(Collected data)
------------------------------------

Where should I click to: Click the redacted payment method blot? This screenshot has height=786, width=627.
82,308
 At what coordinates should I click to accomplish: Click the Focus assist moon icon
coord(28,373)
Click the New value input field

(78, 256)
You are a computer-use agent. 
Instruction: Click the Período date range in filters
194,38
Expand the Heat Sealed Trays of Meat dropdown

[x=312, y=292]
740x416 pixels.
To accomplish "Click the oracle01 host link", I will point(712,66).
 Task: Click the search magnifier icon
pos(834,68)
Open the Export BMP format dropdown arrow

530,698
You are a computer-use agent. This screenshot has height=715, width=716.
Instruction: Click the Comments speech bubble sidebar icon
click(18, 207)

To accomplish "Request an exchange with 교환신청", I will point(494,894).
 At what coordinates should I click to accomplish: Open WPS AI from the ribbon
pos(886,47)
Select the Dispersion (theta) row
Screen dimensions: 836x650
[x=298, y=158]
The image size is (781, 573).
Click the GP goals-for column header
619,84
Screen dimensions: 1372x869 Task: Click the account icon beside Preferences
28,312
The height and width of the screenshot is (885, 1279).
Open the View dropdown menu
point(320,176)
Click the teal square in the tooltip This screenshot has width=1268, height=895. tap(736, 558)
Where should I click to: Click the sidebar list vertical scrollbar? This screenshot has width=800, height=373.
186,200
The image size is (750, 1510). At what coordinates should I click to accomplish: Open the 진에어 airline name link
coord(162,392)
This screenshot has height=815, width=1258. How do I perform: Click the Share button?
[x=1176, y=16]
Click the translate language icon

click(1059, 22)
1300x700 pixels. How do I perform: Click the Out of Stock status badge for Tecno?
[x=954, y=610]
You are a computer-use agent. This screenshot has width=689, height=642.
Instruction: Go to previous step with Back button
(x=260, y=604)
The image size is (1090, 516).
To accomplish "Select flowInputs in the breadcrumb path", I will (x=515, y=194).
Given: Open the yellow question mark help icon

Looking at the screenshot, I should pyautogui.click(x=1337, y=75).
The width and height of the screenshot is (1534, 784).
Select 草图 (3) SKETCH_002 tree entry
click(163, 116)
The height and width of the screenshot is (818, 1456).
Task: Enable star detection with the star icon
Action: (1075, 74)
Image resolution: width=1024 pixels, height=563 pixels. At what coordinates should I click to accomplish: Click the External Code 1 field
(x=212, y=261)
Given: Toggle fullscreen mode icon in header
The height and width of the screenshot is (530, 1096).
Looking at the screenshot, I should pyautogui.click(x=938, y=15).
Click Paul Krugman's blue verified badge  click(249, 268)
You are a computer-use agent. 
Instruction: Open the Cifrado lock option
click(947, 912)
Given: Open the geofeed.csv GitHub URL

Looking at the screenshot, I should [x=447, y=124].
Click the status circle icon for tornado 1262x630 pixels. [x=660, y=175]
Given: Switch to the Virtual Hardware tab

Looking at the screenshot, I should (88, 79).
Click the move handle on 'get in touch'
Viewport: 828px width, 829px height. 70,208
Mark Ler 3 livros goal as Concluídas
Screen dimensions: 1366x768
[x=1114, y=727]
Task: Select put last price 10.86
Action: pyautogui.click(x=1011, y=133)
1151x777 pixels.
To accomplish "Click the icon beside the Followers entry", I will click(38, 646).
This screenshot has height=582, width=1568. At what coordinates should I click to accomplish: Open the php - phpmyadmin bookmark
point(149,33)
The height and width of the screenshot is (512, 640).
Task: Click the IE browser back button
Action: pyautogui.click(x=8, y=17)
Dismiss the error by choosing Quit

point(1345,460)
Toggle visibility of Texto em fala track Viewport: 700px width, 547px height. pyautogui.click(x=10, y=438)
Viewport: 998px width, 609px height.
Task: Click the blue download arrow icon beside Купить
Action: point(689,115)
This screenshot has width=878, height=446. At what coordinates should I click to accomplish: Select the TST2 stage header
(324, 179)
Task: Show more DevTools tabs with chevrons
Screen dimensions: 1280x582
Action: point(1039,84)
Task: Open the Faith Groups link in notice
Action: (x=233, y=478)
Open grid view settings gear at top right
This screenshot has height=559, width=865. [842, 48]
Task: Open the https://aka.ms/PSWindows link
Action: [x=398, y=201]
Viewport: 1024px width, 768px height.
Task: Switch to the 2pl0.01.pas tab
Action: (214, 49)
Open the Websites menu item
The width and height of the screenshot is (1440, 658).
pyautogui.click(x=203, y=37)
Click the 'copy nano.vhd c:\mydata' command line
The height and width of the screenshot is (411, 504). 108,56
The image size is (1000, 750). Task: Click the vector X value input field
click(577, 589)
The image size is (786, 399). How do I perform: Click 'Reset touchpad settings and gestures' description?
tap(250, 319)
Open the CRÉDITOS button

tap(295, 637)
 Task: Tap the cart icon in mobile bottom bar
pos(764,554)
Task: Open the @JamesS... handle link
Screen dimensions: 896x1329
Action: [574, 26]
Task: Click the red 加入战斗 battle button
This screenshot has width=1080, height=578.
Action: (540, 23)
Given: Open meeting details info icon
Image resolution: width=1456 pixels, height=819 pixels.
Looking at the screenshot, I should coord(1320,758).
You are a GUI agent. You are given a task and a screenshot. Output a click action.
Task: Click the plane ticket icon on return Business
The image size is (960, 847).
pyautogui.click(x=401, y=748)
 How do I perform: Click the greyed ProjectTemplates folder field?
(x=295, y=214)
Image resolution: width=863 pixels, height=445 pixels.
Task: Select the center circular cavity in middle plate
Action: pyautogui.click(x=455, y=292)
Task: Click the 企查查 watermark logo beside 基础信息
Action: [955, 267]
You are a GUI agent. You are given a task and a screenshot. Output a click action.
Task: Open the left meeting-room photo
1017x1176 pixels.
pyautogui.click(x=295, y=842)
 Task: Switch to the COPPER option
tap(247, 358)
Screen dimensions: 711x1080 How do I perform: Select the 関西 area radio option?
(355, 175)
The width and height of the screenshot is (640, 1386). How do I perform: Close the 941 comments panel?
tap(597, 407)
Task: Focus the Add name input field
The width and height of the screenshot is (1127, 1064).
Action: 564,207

------------------------------------

● **WHAT THIS TASK INVOLVES**:
Give the entries once more, exactly as they appear.

● **REPLY**:
Where should I click to: Click the redacted payment method blot? This screenshot has height=786, width=627.
82,308
 At what coordinates should I click to accomplish: Click the Focus assist moon icon
coord(28,373)
Click the New value input field

(78, 256)
You are a computer-use agent. 
Instruction: Click the Período date range in filters
194,38
Expand the Heat Sealed Trays of Meat dropdown

[x=312, y=292]
740x416 pixels.
To accomplish "Click the oracle01 host link", I will point(712,66).
 Task: Click the search magnifier icon
pos(834,68)
Open the Export BMP format dropdown arrow

530,698
You are a computer-use agent. This screenshot has height=715, width=716.
Instruction: Click the Comments speech bubble sidebar icon
click(18, 207)

To accomplish "Request an exchange with 교환신청", I will point(494,894).
 At what coordinates should I click to accomplish: Open WPS AI from the ribbon
pos(886,47)
Select the Dispersion (theta) row
Screen dimensions: 836x650
[x=298, y=158]
The image size is (781, 573).
Click the GP goals-for column header
619,84
Screen dimensions: 1372x869 Task: Click the account icon beside Preferences
28,312
The height and width of the screenshot is (885, 1279).
Open the View dropdown menu
point(320,176)
Click the teal square in the tooltip This screenshot has width=1268, height=895. tap(736, 558)
Where should I click to: Click the sidebar list vertical scrollbar? This screenshot has width=800, height=373.
186,200
The image size is (750, 1510). At what coordinates should I click to accomplish: Open the 진에어 airline name link
coord(162,392)
This screenshot has height=815, width=1258. How do I perform: Click the Share button?
[x=1176, y=16]
Click the translate language icon

click(1059, 22)
1300x700 pixels. How do I perform: Click the Out of Stock status badge for Tecno?
[x=954, y=610]
You are a computer-use agent. This screenshot has width=689, height=642.
Instruction: Go to previous step with Back button
(x=260, y=604)
The image size is (1090, 516).
To accomplish "Select flowInputs in the breadcrumb path", I will (x=515, y=194).
Given: Open the yellow question mark help icon

Looking at the screenshot, I should pyautogui.click(x=1337, y=75).
The width and height of the screenshot is (1534, 784).
Select 草图 (3) SKETCH_002 tree entry
click(163, 116)
The height and width of the screenshot is (818, 1456).
Task: Enable star detection with the star icon
Action: (1075, 74)
Image resolution: width=1024 pixels, height=563 pixels. At what coordinates should I click to accomplish: Click the External Code 1 field
(x=212, y=261)
Given: Toggle fullscreen mode icon in header
The height and width of the screenshot is (530, 1096).
Looking at the screenshot, I should pyautogui.click(x=938, y=15).
Click Paul Krugman's blue verified badge  click(249, 268)
You are a computer-use agent. 
Instruction: Open the Cifrado lock option
click(947, 912)
Given: Open the geofeed.csv GitHub URL

Looking at the screenshot, I should [x=447, y=124].
Click the status circle icon for tornado 1262x630 pixels. [x=660, y=175]
Given: Switch to the Virtual Hardware tab

Looking at the screenshot, I should (88, 79).
Click the move handle on 'get in touch'
Viewport: 828px width, 829px height. 70,208
Mark Ler 3 livros goal as Concluídas
Screen dimensions: 1366x768
[x=1114, y=727]
Task: Select put last price 10.86
Action: pyautogui.click(x=1011, y=133)
1151x777 pixels.
To accomplish "Click the icon beside the Followers entry", I will click(38, 646).
This screenshot has height=582, width=1568. At what coordinates should I click to accomplish: Open the php - phpmyadmin bookmark
point(149,33)
The height and width of the screenshot is (512, 640).
Task: Click the IE browser back button
Action: pyautogui.click(x=8, y=17)
Dismiss the error by choosing Quit

point(1345,460)
Toggle visibility of Texto em fala track Viewport: 700px width, 547px height. pyautogui.click(x=10, y=438)
Viewport: 998px width, 609px height.
Task: Click the blue download arrow icon beside Купить
Action: point(689,115)
This screenshot has width=878, height=446. At what coordinates should I click to accomplish: Select the TST2 stage header
(324, 179)
Task: Show more DevTools tabs with chevrons
Screen dimensions: 1280x582
Action: point(1039,84)
Task: Open the Faith Groups link in notice
Action: (x=233, y=478)
Open grid view settings gear at top right
This screenshot has height=559, width=865. [842, 48]
Task: Open the https://aka.ms/PSWindows link
Action: [x=398, y=201]
Viewport: 1024px width, 768px height.
Task: Switch to the 2pl0.01.pas tab
Action: (214, 49)
Open the Websites menu item
The width and height of the screenshot is (1440, 658).
pyautogui.click(x=203, y=37)
Click the 'copy nano.vhd c:\mydata' command line
The height and width of the screenshot is (411, 504). 108,56
The image size is (1000, 750). Task: Click the vector X value input field
click(577, 589)
The image size is (786, 399). How do I perform: Click 'Reset touchpad settings and gestures' description?
tap(250, 319)
Open the CRÉDITOS button

tap(295, 637)
 Task: Tap the cart icon in mobile bottom bar
pos(764,554)
Task: Open the @JamesS... handle link
Screen dimensions: 896x1329
Action: [574, 26]
Task: Click the red 加入战斗 battle button
This screenshot has width=1080, height=578.
Action: (540, 23)
Given: Open meeting details info icon
Image resolution: width=1456 pixels, height=819 pixels.
Looking at the screenshot, I should coord(1320,758).
You are a GUI agent. You are given a task and a screenshot. Output a click action.
Task: Click the plane ticket icon on return Business
The image size is (960, 847).
pyautogui.click(x=401, y=748)
 How do I perform: Click the greyed ProjectTemplates folder field?
(x=295, y=214)
Image resolution: width=863 pixels, height=445 pixels.
Task: Select the center circular cavity in middle plate
Action: pyautogui.click(x=455, y=292)
Task: Click the 企查查 watermark logo beside 基础信息
Action: [955, 267]
You are a GUI agent. You are given a task and a screenshot. Output a click action.
Task: Open the left meeting-room photo
1017x1176 pixels.
pyautogui.click(x=295, y=842)
 Task: Switch to the COPPER option
tap(247, 358)
Screen dimensions: 711x1080 How do I perform: Select the 関西 area radio option?
(355, 175)
The width and height of the screenshot is (640, 1386). How do I perform: Close the 941 comments panel?
tap(597, 407)
Task: Focus the Add name input field
The width and height of the screenshot is (1127, 1064).
Action: 564,207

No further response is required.